No matter where you are in life, one thing is certain: If someone depends on you financially, you probably need life insurance. Why? Because life insurance provides critical financial support in the case of your premature death – so loved ones won’t be left wondering how to pay the bills.
The Young College Grad
Congrats, you’ve earned your degree! Did you also acquire some student loan debt? A small life insurance policy for the amount of your loans can help ensure no one else is burdened with that debt in the event of your death.
What would happen if suddenly one of you weren’t there? Would that cause financial hardship for the other person? A life insurance policy to replace your income for a number of years (generally 6-8) will help your spouse handle financial burden from your death. Plus, premiums are less expensive for young people in good health.
In the event of your death, life insurance can provide a tax-free death benefit for your beneficiaries, allowing them to replace your income that may have helped make the mortgage payments. Or the death benefit could allow your beneficiaries to pay off the outstanding balance and be mortgage-free.
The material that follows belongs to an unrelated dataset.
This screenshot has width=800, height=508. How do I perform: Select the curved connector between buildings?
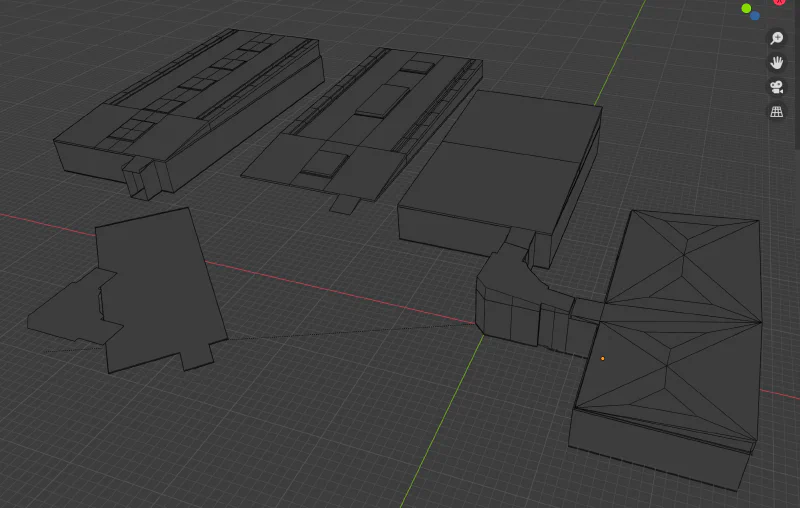click(x=510, y=295)
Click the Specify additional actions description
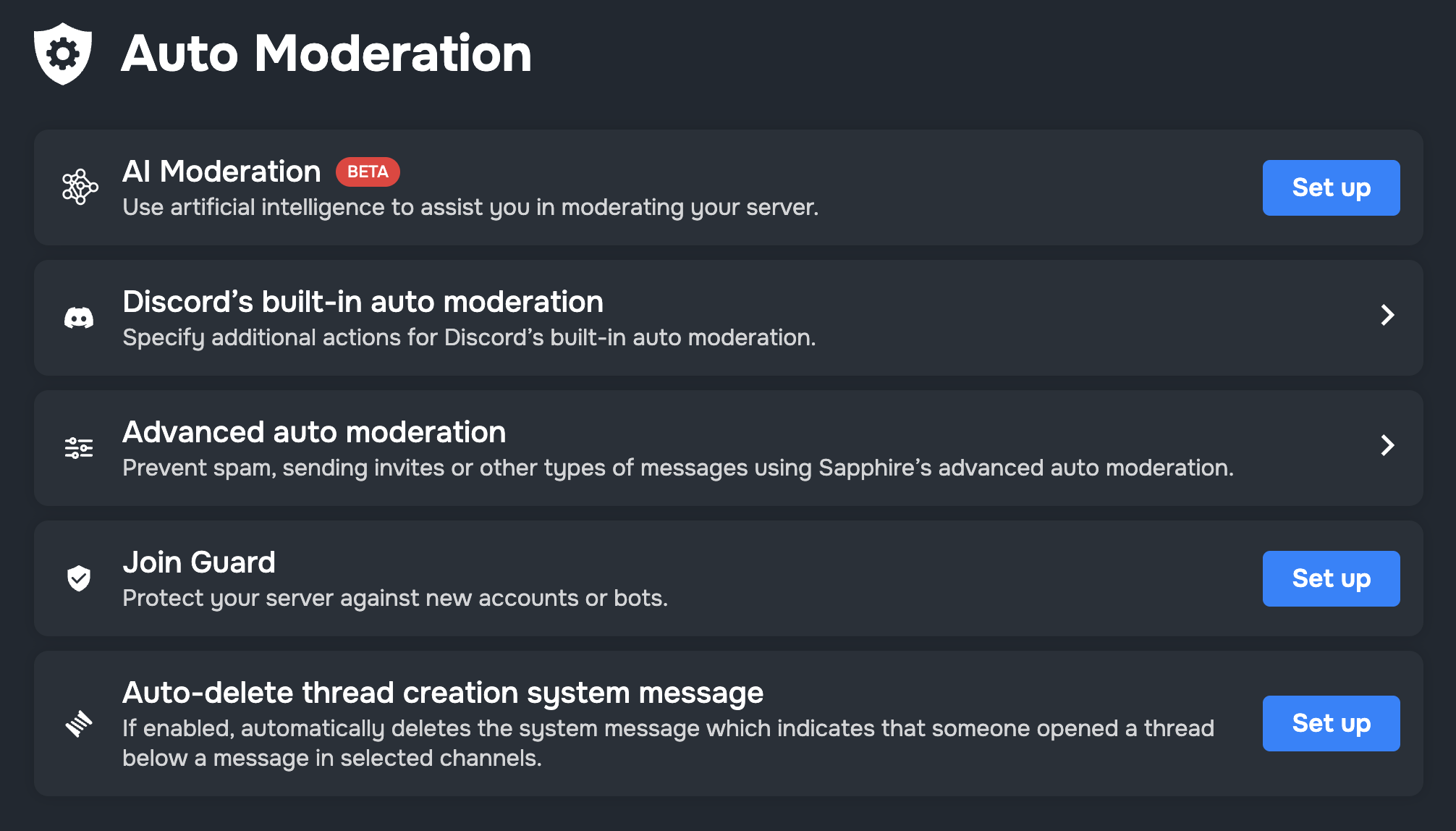Image resolution: width=1456 pixels, height=831 pixels. tap(469, 337)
If your paycheck provides for your children, chances are they would suffer financially if you were to die unexpectedly. In fact, according to research, 48% of families with children admit they will have trouble meeting everyday living expenses if a primary wage earner dies. A life policy can help replace your income and alleviate some of that burden for your beneficiaries.
The Business Owner
When a person dies unexpectedly, the loss of life often has repercussions beyond just immediate family. This is especially true if the individual was a business owner or a key member of a company. Life insurance for your business could play a huge role in the company’s recovery and survival. A life policy can guarantee remaining owners can buy out your company interest from your heirs in the event of your death. It can also cover a key employee, providing the business with the financial ability to replace him or her, or make other plans in the event of their death.
The Empty Nester
If your kids are grown and your mortgage is paid off, you may think your need for life insurance has passed. But consider this: if you died today, your partner could outlive you by 10, 20 or even 30 years. Would they be left wondering how to manage financially after you’re gone?